A: The elimination and control of Ae. aegypti mosquito breeding sites reduces the chances for transmission of Zika, chikungunya, and dengue. As is true of dengue and chigunkunya, this virus requires a comprehensive approach involving several areas of action, from health, to education, to the environment. Those measures include the elimination or destruction of mosquito breeding sites:
• Avoid the accumulation of water in outside containers (flower pots, bottles, and other containers that can hold water) to prevent them from becoming mosquito breeding grounds.
• Cover household water storage tanks so that mosquitoes cannot get into them.
• Do not allow trash to accumulate, and throw it away in closed plastic bags kept in covered trash receptacles.
• Unclog drains that can cause standing water.
• Also, use mosquito nets and screens on windows and doors to reduce contact between mosquitoes and people.

Q: Is it safe to travel to countries where Zika virus is circulating?

A: Yes. PAHO/WHO does not recommend any restrictions on travel or international trade due to Zika virus outbreaks.

Q: What can I do to protect myself if I travel to a place where Zika virus is circulating?

A: If you travel to a country that has Zika virus, follow these recommendations to prevent mosquito bites and reduce the risk of infection:
• Cover exposed skin with long-sleeved shirts, trousers, and hats.
• Use repellent as indicated and reapply as suggested.
• Sleep in places protected by mosquito netting.

Q: What is PAHO/WHO’s response?

A: For countries that have the vector mosquito, PAHO/WHO recommends the following: establish and maintain the capacity to detect and confirm cases; diagnose and treat patients; and implement an effective public awareness campaign to reduce the presence of the mosquito. It also recommends that countries strengthen their laboratory capacity to detect the virus in timely fashion.

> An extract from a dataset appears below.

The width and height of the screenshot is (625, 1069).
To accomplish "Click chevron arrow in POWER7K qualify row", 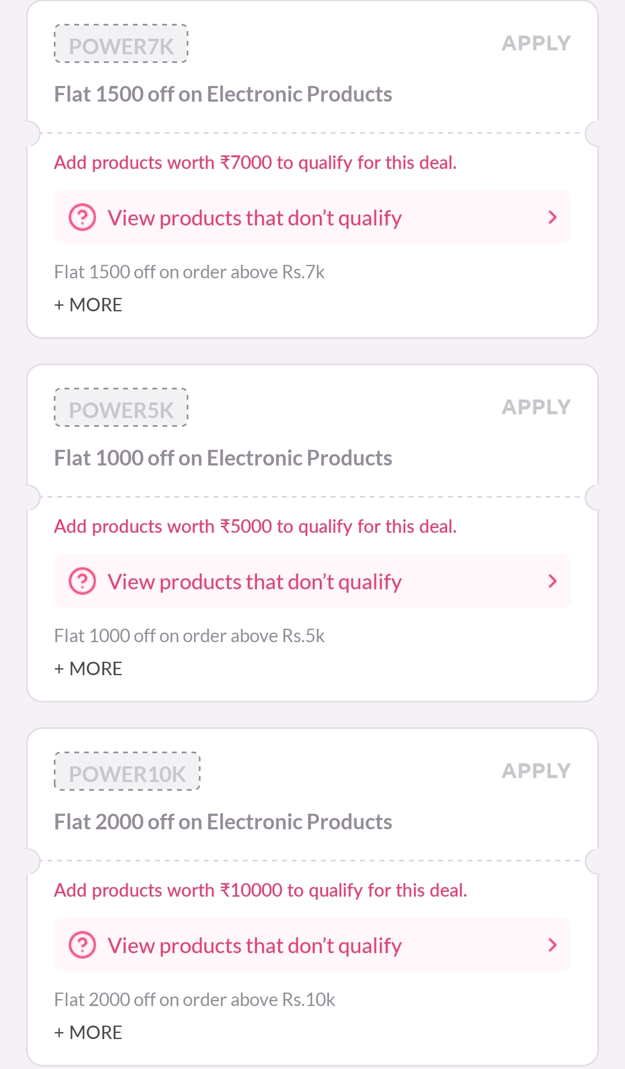I will 552,217.
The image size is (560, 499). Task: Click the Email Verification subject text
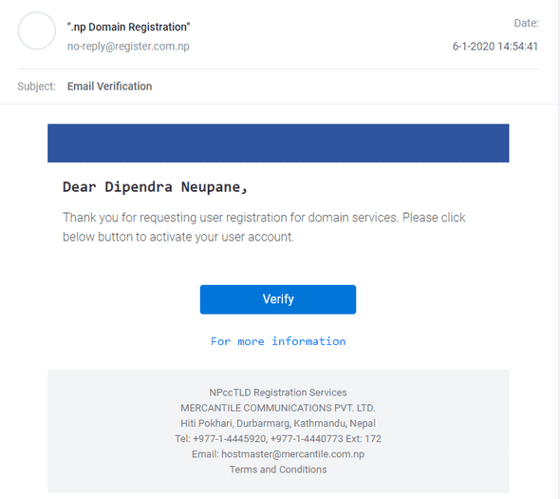110,86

Actions taken by PAHO/WHO regarding Zika fever include:
•Early warning and dissemination of information: PAHO disseminates information on public health events of international concern by publishing alerts, interactive maps, and reports. The Epidemiological Alerts provide information on international public health events that have been confirmed with the Member States, along with the recommendations the Pan American Health Organization makes regarding the event.
•Continuous communication and coordination with the WHO Collaborating Center, CDC Fort Collins, regarding the disease.
•Preparation of algorithms and technical recommendations for laboratory detection
•Materials for clinical case management in development
•Communication on the disease to answer frequently asked questions and conduct risk communication during outbreaks.